We have 928 square miles to cover. 3 trucks are on duty at a time. One at Dardanelle, one at Danville, and one at Ola, along with call backs for each station. The Ola station usually has to cover the Danville staton if there is a long transport. We desperately need at least two more stations to cut down on response times in the far reaches of this county. There have been a few times when all 3 trucks were out and the county was left open!

-Dix

Posted

The county I work in is 852 sq miles. We have 2 stations in the county. One in the Southeast Corner and one in the middle. We have 24 hour call backs for both stations and the ability to move trucks around from station to station if the need arises.

Dan

Posted

The area my "house" covers is about 11 miles long, by a mile wide at it's widest, but the patch on my arm says the "City of New York," which is a much larger area. Either BKone or FDNYEMT will take this one if I can't find out the geographic size of NYC.

Posted

Here in the Hilltowns we cover 6 towns, its somewhere over 300sq miles of coverage area. Easy was to think about it is thats its about 3 times the size of Boston.
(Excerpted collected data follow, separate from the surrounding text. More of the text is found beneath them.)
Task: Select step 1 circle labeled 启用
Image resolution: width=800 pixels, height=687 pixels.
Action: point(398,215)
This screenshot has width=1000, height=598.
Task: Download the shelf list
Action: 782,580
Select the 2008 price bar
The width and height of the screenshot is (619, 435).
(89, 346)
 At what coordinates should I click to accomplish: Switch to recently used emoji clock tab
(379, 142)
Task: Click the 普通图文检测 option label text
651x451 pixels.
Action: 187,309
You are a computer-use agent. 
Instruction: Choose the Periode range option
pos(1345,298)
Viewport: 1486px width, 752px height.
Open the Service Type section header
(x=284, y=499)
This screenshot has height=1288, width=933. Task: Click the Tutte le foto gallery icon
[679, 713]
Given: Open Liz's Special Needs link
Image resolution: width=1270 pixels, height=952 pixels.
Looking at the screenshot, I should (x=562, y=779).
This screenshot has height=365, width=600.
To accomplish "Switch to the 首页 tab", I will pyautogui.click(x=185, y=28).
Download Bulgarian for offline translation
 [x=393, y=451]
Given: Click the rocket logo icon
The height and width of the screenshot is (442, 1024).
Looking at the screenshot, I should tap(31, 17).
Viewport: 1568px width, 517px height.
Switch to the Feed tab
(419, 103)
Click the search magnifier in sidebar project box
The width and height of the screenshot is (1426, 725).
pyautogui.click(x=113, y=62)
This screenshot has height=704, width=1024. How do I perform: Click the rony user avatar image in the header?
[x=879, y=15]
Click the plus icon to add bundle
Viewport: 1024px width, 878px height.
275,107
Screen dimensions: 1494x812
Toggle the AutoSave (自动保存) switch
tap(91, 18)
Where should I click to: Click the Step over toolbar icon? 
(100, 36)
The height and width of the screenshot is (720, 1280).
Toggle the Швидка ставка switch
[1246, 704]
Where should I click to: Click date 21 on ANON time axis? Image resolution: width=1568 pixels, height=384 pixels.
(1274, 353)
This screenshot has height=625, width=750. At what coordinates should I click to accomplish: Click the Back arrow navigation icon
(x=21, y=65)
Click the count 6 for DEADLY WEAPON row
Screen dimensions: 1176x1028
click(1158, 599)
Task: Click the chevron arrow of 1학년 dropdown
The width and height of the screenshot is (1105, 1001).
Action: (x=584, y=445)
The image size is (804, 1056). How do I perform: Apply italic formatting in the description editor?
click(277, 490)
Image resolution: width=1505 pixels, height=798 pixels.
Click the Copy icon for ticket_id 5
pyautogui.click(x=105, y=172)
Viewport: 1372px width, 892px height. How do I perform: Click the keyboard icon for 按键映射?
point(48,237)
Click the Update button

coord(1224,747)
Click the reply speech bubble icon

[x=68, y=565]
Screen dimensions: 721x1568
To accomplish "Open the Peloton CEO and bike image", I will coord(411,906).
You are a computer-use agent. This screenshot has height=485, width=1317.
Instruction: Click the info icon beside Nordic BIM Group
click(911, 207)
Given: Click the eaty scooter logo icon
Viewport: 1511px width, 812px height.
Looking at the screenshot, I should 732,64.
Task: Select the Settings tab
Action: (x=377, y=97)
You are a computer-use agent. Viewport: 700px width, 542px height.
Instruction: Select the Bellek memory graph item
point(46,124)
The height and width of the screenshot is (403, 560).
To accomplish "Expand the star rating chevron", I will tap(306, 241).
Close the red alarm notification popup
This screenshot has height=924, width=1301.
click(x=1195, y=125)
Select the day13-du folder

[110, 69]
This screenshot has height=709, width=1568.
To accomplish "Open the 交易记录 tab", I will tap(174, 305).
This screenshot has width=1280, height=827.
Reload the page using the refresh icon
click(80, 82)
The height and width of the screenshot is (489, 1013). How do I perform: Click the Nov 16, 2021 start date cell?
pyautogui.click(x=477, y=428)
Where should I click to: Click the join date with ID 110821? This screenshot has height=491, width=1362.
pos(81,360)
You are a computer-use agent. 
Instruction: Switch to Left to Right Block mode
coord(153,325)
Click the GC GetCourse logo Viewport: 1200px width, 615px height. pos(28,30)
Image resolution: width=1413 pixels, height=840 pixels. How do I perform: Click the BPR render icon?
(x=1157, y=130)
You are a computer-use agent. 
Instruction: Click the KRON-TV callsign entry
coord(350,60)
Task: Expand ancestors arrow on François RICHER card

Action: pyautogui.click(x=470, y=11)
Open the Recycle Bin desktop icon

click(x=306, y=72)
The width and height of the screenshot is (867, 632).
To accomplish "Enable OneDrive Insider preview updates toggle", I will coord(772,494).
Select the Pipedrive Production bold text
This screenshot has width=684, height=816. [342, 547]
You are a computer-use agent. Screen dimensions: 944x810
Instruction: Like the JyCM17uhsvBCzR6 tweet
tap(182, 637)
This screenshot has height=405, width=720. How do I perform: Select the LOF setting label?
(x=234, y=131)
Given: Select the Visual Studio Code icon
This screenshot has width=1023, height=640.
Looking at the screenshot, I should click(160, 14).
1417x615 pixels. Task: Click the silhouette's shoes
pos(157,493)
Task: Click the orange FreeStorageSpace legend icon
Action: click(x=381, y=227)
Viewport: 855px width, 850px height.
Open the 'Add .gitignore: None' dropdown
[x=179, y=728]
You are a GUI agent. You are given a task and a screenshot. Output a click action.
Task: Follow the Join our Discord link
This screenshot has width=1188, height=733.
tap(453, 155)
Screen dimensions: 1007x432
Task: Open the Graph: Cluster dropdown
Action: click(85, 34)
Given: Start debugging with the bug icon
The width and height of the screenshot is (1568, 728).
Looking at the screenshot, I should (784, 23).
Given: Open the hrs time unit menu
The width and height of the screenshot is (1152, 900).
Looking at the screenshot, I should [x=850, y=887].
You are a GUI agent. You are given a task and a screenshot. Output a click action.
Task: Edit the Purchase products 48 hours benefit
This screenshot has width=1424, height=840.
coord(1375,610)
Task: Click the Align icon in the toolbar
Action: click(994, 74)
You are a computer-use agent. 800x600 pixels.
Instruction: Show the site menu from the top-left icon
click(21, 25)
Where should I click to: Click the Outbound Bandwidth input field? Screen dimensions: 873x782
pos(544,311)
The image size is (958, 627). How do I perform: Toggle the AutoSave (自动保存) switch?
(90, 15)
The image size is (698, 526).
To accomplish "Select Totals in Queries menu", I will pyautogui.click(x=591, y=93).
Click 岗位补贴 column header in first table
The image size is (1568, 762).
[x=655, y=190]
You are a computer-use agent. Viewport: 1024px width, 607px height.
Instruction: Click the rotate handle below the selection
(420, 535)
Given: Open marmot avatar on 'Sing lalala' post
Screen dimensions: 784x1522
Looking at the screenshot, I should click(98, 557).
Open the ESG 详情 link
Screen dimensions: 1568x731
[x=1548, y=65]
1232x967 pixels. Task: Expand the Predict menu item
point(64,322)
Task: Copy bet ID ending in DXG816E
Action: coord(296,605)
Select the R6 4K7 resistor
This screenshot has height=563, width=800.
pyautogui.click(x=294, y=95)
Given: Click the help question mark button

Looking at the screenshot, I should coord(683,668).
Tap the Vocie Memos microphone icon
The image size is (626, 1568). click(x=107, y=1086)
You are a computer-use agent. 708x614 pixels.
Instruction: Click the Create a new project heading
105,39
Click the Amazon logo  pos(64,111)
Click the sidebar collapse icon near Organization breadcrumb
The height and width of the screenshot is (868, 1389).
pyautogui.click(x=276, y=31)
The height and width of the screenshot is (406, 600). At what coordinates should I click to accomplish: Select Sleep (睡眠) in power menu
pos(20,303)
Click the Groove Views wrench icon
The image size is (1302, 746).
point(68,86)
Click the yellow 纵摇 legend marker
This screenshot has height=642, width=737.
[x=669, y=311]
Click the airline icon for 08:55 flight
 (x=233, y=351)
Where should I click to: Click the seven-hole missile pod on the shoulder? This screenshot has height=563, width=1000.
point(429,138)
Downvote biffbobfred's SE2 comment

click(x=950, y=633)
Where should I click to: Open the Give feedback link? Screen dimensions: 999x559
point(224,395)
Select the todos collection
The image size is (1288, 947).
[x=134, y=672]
Our station is centeraly located we have 2 ambulances. 1 fully staffed from 8-4 weekdays one EMT on during the 8-4 weekends. All other hours are our volunteers. They do a great job slamming out the calls. Last night was a good example. 5 calls between 1300-2300 and one ambulance was on a fire standy by with the fulltime crew. Without our volunteers 4 calls would have been missed.

Posted

We cover about 100 sq. miles of hills and valleys with a population of about 26,000. Our coverage area overlaps four townships and a bunch of villages. The dividing lines between districts have been worked out over the years to cut response time rather than distance. Around here it's faster to go 10 miles on a main road than go 5 "over the hill." We have two ambulances and a "fly car" at Central Station, our ca. 1911 firehouse. There is a third ambulance at Station Four across the river. All of the rigs are ALS equipped.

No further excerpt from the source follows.